## Ausgangstext
○ ○ ○ ○ ○

# FTP Download zu Client streamen



## franky.b (19. Mrz 2009)

Hallo Leute,

ich stehe vor folgender Aufgabe:

Meine Webapplication (gebaut mit JSF und JBoss Seam, dürfte aber für die Fragestellung keine so große Rolle spielen) läuft auf Server A. Ein Benutzer soll sich über diese Webanwendung eine Datei herunterladen können, die auf einem FTP Server B liegt. 

Wie kriege ich es hin, dass ich diese Datei nicht erst in meiner Anwendung auf den Server A herunterladen muss, bevor ich sie in die Response schreiben kann? Die Datei soll ohne Umweg direkt von FTP-Server an den Client gesendet werden.

Die Webanwendung ist aber für die Authentifizierung am FTP-Server zuständig, d.h. nur ein Redirect auf ftp://server_B/file.txt reicht nicht aus.

Ist so etwas überhaupt möglich? Mir fehlt im Moment irgendwie die zündende Idee oder das richtige Stichwort ???:L

Danke für alle Tipps!:applaus:
Frank


----------



## franky.b (20. Mrz 2009)

○ ○ ○ ○ ○

## Vorliegende Datensätze
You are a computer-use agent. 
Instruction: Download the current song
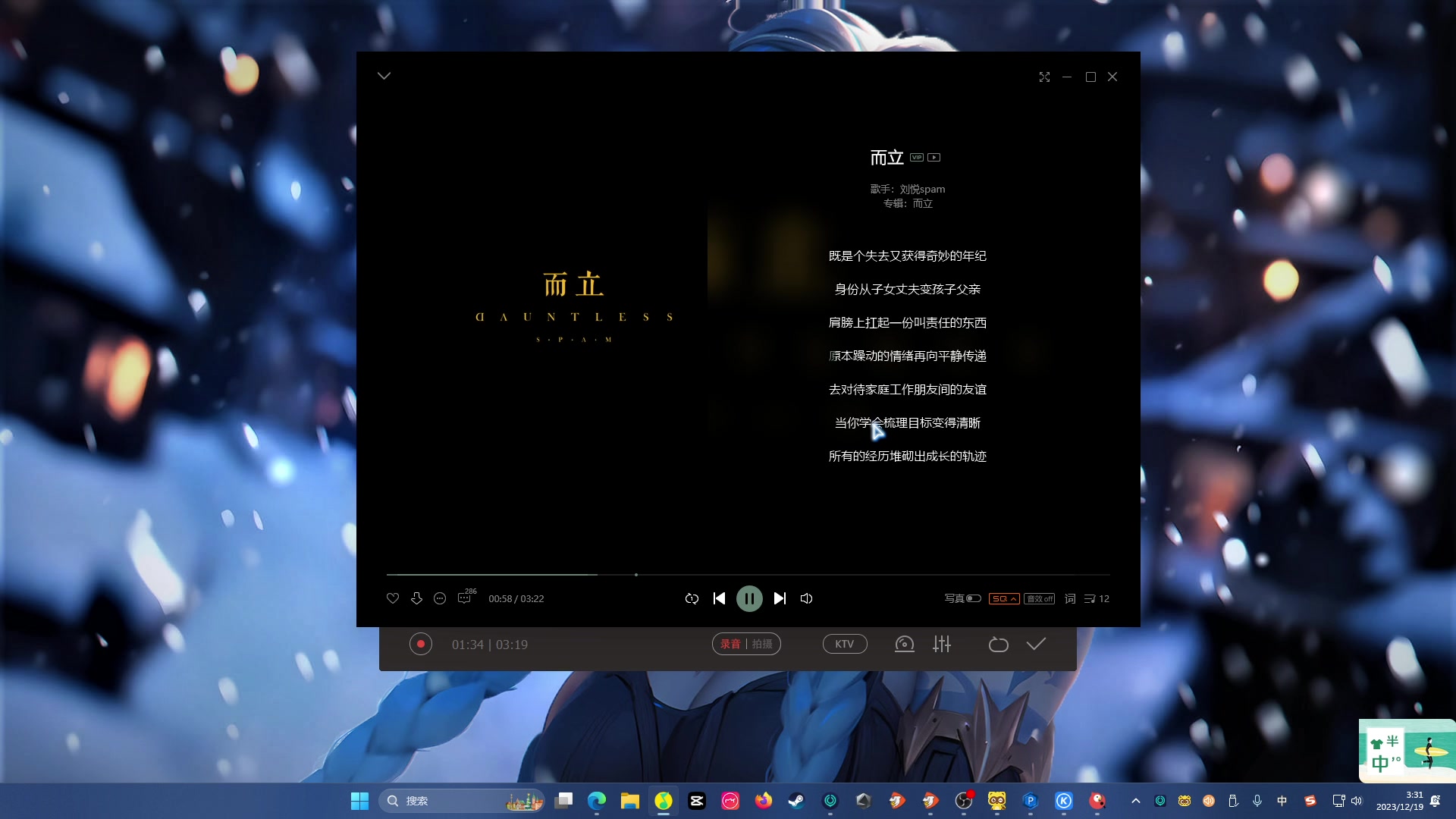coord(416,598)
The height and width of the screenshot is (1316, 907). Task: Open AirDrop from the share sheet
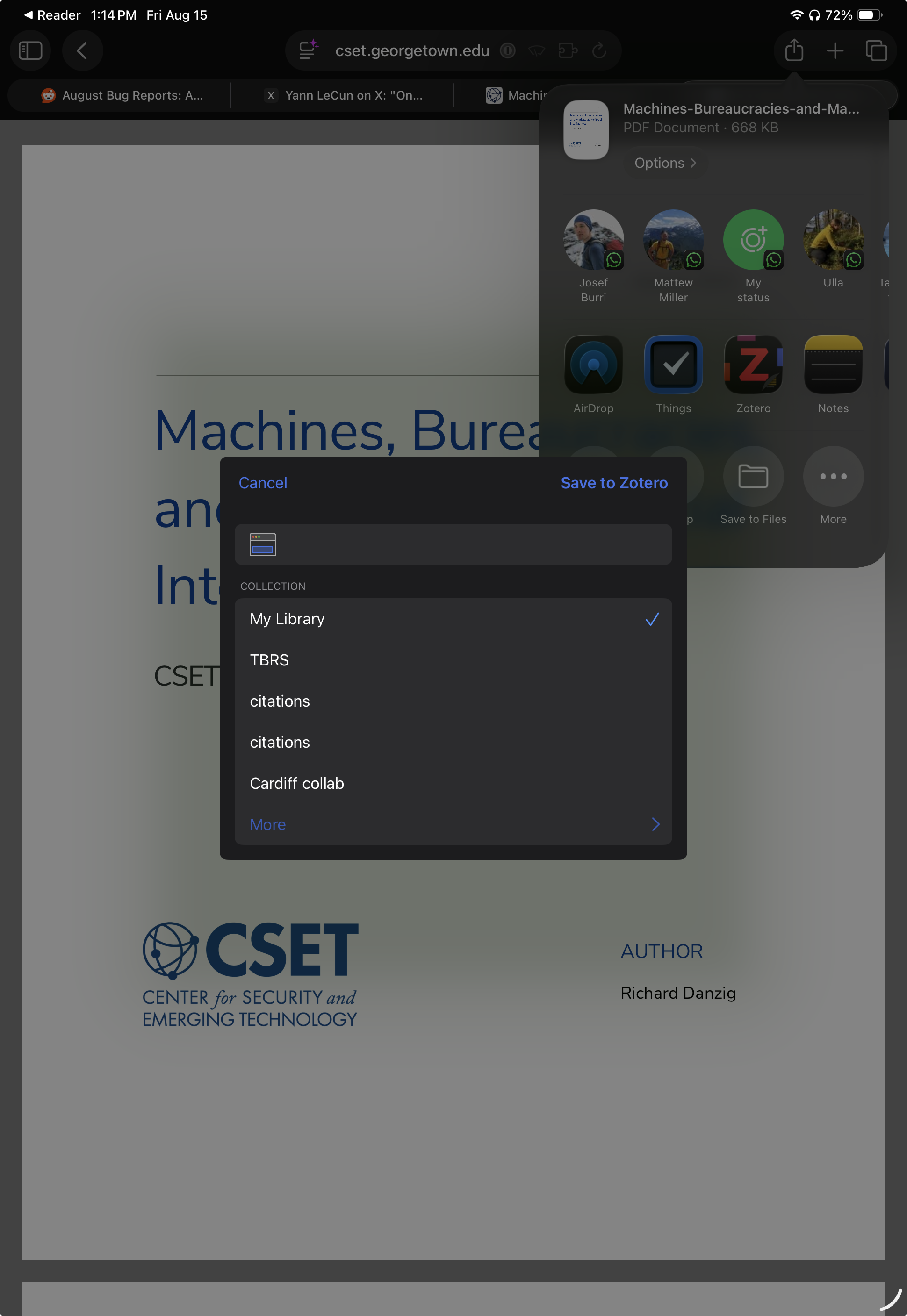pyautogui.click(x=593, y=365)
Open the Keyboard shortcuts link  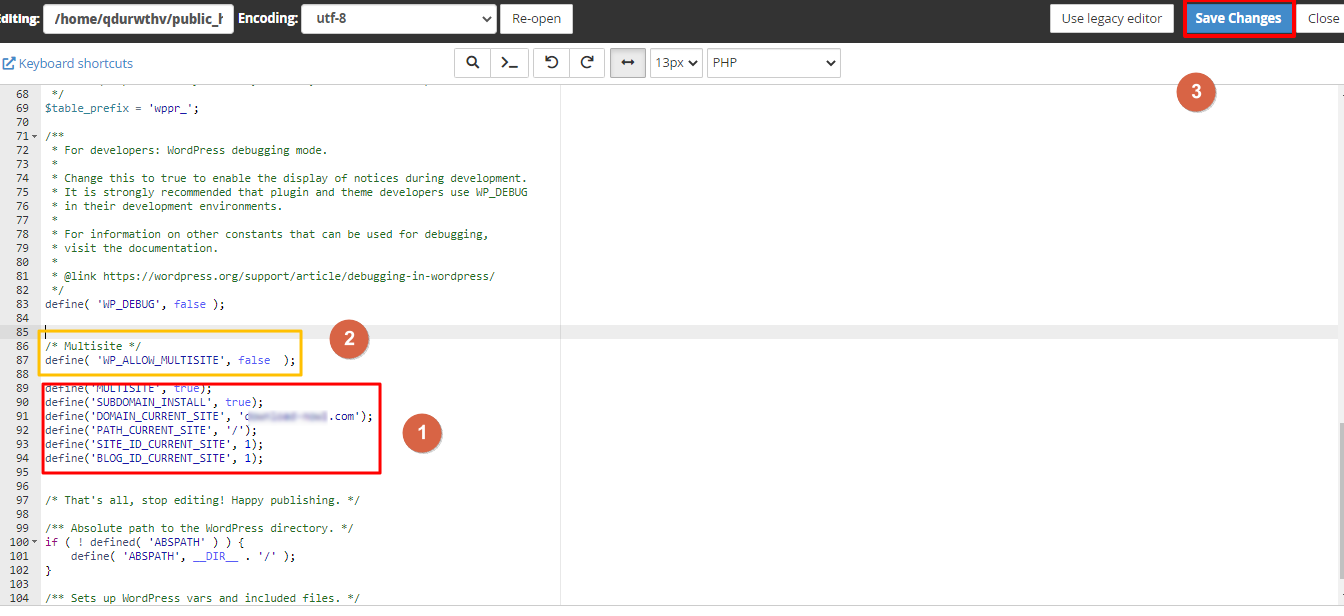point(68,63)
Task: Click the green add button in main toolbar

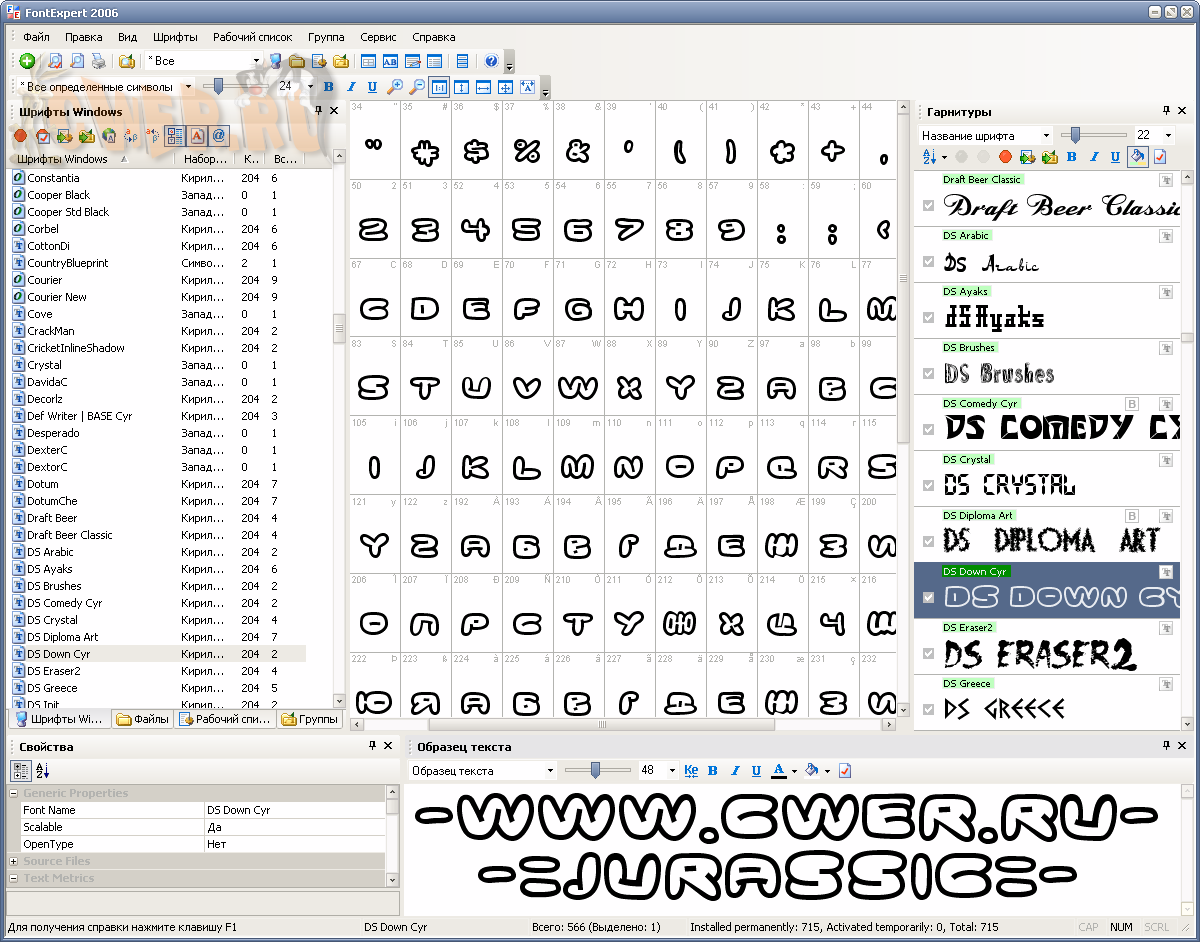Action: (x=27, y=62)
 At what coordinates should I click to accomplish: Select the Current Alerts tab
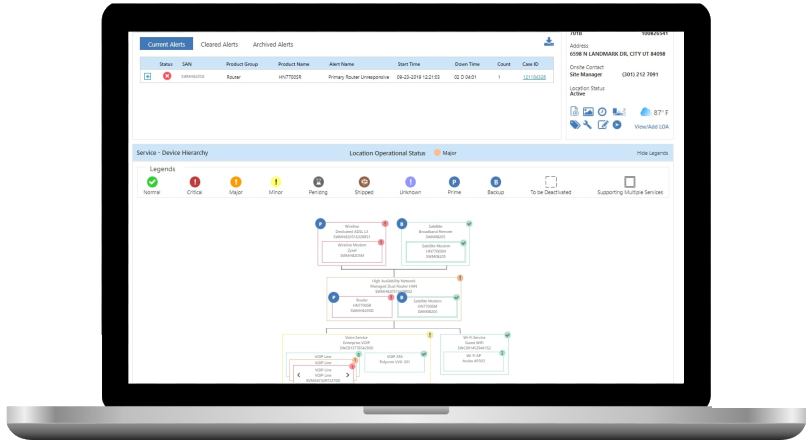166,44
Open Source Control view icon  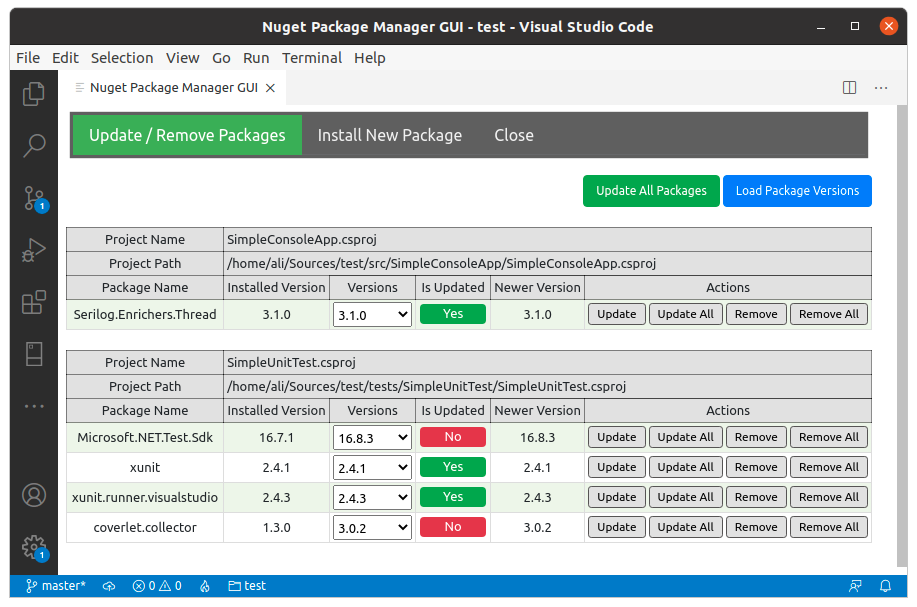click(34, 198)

○ ○ ○ ○ ○

## Aufgaben
**1.** Ersetze im Ausgangstext "Webanwendung" durch "Webapplikation" und gib den Abschnitt wieder, beginnend mit "## franky.b (19." und weiter bis einschließlich "reicht nicht aus.".
**2.** Bitte nenne jede Zeile der Datensätze, in der die Zeichenfolge "Task" vorkommt.
Ausgangstext und Datensätze stehen in keinem Zusammenhang.

## Lösungen
**1.**
## franky.b (19. Mrz 2009)

Hallo Leute,

ich stehe vor folgender Aufgabe:

Meine Webapplication (gebaut mit JSF und JBoss Seam, dürfte aber für die Fragestellung keine so große Rolle spielen) läuft auf Server A. Ein Benutzer soll sich über diese Webapplikation eine Datei herunterladen können, die auf einem FTP Server B liegt. 

Wie kriege ich es hin, dass ich diese Datei nicht erst in meiner Anwendung auf den Server A herunterladen muss, bevor ich sie in die Response schreiben kann? Die Datei soll ohne Umweg direkt von FTP-Server an den Client gesendet werden.

Die Webapplikation ist aber für die Authentifizierung am FTP-Server zuständig, d.h. nur ein Redirect auf ftp://server_B/file.txt reicht nicht aus.

**2.**
The height and width of the screenshot is (1316, 907). Task: Open AirDrop from the share sheet
Task: Click the green add button in main toolbar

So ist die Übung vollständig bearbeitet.